* _WHAT IS NEEDED_
Could you copy out every line from the one that contains "Viewport: 1325px width, 834px height." through the end of the entries, requests included, shifting each coordinate in the answers by -90?

═════ MATERIAL PROVIDED ═════

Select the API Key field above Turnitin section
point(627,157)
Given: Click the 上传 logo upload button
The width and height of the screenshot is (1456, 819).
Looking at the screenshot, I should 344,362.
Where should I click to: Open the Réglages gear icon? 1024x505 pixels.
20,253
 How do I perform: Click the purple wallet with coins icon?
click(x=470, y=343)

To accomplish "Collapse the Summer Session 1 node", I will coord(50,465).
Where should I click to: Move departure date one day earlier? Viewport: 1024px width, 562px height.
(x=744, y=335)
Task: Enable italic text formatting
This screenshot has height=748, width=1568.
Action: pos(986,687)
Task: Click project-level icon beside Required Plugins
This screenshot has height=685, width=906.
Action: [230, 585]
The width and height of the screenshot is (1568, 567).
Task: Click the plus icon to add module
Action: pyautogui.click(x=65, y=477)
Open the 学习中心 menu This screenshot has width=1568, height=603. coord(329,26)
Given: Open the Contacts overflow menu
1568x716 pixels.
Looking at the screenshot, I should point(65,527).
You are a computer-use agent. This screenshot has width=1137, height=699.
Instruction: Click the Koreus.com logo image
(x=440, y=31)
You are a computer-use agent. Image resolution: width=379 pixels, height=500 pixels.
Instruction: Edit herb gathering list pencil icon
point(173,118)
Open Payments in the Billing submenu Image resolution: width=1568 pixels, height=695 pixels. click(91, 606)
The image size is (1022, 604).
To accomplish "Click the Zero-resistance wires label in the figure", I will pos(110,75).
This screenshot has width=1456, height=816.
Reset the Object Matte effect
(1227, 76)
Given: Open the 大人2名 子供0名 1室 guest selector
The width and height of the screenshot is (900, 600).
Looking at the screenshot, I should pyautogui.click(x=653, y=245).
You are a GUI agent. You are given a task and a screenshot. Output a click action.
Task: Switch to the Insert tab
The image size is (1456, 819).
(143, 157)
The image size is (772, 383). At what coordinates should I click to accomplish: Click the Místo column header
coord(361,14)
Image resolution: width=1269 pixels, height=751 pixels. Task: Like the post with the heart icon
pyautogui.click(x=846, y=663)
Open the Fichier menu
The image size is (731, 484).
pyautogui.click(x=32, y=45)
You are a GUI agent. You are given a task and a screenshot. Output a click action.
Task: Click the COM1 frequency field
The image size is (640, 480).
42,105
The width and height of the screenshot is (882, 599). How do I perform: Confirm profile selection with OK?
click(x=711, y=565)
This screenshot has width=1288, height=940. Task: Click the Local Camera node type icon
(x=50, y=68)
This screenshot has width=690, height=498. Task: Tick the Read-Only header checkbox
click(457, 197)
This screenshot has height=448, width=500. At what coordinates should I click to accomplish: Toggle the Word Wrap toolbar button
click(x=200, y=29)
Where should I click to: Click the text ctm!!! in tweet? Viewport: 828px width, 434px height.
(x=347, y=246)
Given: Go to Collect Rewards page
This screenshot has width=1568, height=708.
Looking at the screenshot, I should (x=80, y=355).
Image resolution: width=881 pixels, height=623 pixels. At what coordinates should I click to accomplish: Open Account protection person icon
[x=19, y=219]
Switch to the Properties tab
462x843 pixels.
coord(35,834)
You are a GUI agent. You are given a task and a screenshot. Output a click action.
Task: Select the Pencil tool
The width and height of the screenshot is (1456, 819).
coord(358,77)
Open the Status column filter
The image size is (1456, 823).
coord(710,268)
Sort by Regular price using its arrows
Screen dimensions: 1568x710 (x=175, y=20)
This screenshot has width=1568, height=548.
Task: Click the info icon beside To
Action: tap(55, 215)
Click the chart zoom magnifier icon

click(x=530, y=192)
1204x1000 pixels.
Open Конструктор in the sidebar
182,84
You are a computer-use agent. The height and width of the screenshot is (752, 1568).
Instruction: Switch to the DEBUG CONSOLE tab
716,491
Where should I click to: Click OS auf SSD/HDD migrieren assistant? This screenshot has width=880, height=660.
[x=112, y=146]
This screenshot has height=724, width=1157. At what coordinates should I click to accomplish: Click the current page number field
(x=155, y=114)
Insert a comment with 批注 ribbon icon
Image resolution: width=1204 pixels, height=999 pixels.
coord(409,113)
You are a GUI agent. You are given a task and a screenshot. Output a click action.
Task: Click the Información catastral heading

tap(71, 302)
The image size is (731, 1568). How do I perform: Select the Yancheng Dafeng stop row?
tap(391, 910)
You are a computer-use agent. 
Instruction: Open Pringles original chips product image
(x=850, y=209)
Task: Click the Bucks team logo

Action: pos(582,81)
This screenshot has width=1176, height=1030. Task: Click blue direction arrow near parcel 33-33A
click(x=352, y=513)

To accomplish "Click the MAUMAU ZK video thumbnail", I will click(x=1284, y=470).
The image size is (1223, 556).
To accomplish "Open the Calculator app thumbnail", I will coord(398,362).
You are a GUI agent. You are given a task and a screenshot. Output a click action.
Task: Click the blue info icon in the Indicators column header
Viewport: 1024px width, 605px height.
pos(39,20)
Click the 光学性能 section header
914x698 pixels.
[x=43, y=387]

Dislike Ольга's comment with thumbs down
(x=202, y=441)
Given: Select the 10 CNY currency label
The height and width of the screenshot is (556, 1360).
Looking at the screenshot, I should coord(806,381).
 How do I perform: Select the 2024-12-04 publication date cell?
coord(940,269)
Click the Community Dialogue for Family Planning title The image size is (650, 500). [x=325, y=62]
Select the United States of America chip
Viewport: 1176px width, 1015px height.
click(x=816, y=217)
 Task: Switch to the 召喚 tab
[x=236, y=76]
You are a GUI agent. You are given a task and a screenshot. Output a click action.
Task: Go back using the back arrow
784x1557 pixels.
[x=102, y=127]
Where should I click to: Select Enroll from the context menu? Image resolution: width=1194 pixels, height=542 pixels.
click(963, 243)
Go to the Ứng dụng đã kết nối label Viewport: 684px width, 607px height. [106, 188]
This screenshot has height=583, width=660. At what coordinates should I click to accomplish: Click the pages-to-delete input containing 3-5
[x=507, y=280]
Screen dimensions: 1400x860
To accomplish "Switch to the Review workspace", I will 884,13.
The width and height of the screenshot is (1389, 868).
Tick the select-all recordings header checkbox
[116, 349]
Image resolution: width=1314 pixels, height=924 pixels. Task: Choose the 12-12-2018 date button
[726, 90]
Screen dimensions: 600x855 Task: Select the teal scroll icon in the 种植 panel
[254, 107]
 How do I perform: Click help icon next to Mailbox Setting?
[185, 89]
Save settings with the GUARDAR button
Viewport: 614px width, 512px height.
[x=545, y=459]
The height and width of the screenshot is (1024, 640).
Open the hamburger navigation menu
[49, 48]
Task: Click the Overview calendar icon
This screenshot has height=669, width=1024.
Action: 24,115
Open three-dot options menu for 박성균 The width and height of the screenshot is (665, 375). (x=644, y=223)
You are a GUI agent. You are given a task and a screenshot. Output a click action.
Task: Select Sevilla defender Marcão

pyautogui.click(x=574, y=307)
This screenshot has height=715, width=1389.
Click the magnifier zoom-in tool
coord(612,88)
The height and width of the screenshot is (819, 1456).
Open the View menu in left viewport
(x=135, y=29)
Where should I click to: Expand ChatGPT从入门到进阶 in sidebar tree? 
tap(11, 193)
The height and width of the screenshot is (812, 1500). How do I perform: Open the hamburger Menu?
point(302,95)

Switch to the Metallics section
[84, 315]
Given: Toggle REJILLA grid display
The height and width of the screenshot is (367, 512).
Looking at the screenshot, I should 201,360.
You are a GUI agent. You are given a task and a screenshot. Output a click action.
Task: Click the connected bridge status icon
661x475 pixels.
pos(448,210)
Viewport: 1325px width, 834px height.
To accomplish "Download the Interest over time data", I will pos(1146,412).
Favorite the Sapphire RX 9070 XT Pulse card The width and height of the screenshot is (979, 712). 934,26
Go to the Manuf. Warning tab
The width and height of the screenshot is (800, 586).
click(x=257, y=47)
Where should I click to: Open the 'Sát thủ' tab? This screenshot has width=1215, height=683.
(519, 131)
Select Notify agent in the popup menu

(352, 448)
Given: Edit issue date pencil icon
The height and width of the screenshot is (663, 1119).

═════

* _WRITTEN SOLUTION_
Viewport: 1325px width, 834px height.
To accomplish "Download the Interest over time data", I will pos(1056,322).
Favorite the Sapphire RX 9070 XT Pulse card The width and height of the screenshot is (979, 712). 844,-64
Go to the Manuf. Warning tab
The width and height of the screenshot is (800, 586).
click(x=167, y=-43)
Where should I click to: Open the 'Sát thủ' tab? This screenshot has width=1215, height=683.
(429, 41)
Select Notify agent in the popup menu

(262, 358)
Given: Edit issue date pencil icon
The height and width of the screenshot is (663, 1119).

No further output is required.